Using Ruby#Hash definition, i.e. name: "value"
, :name => "value"
in attr
method.
attr(class: "navbar", style: "border: 0;")
An attribute can be built fluently with add
method, using key-value or Attribute
overload
attr()
.add(class: "fa fa-up", xxx: "show")
.add(style: "border: 0;")
attr()
.add(attr(class: "navbar"))
.add(attr(style: "border: 0;")
add method
appends values if already defined for an attribute
attr(class: "navbar")
.add(class: "fa fa-up")
.add(style: "border: 0;")
renders
class='navbar fa fa-up' style='border: 0;'
An attribute can be modified with remove method, using key-value, Attribute overload or key
attr(class: ".some fa fa-up", xxx: "fa fa-up")
.remove(class: "fa-up")
.remove(xxx: "fa")
.remove(xxx: "fa-up")
renders
class='.some fa'
attr(class: ".some fa fa-up", xxx: "fa fa-up").remove(:class)
renders
xxx='fa fa-up'
see unit tests for other examples
An example of page layout:
class Layout
include Ruby::Tags::Html
def initialize(title, body)
@title = title
@body = body
end
def render
html5(
head(
meta(attr(charset: "utf-8")),
meta(attr('http-equiv': "X-UA-Compatible", content: "IE=edge")),
meta(attr(name: "viewport", content: "width=device-width, initial-scale=1")),
title(text(@title)),
link(attr(rel: "stylesheet", href: "/css/bootstrap.min.css")),
link(attr(rel: "stylesheet", href: "/css/app.css"))
),
body(
@body,
script(attr(src: "/js/jquery.min.js")),
script(attr(src: "/js/bootstrap.min.js"))
)
).render
end
end
An example of table using reduce:
data = [{ th1: "value1", th2: "value2" }, { th1: "value3", th2: "value4" }]
header = data.first.keys
table(attr(class: "table"),
thead(
header.reduce(tr) { |tr, header| tr.add(th(text(header.to_s))) },
),
data.reduce(tbody) do |tbody, record|
tbody.add(
header.reduce(tr) { |row, key| row.add(td(text(record[key]))) }
)
end
)
Ruby-Tags defines Text, Void, NonVoid and Group elements (see W3C Recommendation).
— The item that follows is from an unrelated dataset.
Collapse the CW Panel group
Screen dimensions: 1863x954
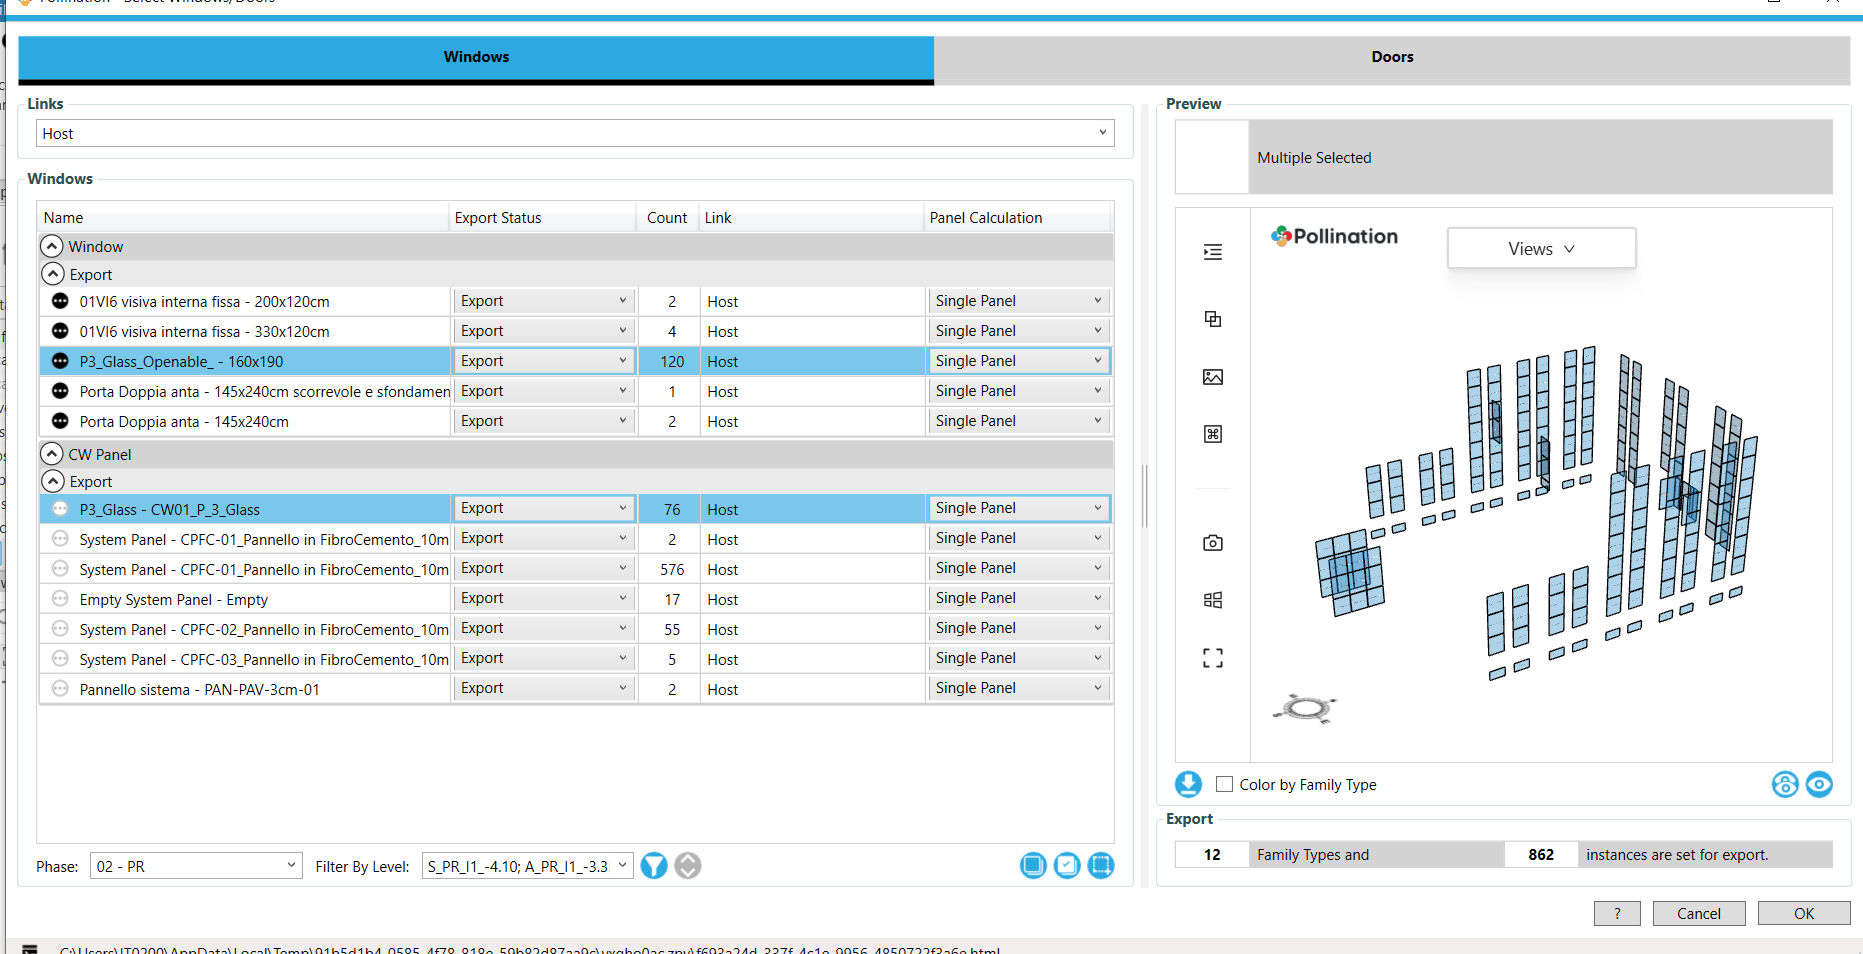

Every tag method (e.g. html5, body and so on) is defined as method using a Void or NonVoid element in accordance with W3C Recommendation.
To render text use text
method.
text("aaa")
To render list of Elements use group
method.
...
list = %w(a b c).map { |x| li(text(x)) }
ul(
group(*list)
)
...
You can also use add
method to add children/sibling to a NonVoid/Void element respectively, for example:
...
g = group()
%w(a b c).each { |x| g.add(li(text(x))) }
...
ul = ul()
%w(a b c).each { |x| ul.add(li(text(x))) }
Or in a builder/fluent syntax way:
ul()
.add(li(text("item 1")))
.add(li(text("item 2")))
.add(li(text("item 3")))
div(attr(class: "xxx"))
.add(span(text("content")))
.add(p(text("other content")))
Elements are equal ignoring attribute order definition, for example:
def test_equality
div1 = NonVoid.new("div", Attribute.new(a: "b", c: "d"))
div2 = NonVoid.new("div", Attribute.new(c: "d", a: "b"))
assert_equal div1, div2
end
see unit tests for other examples
After checking out the repo, run rake test
to run the tests.
Bug reports and pull requests are welcome on GitHub at https://github.com/manlioGit/ruby-tags.
The gem is available as open source under the terms of the MIT License.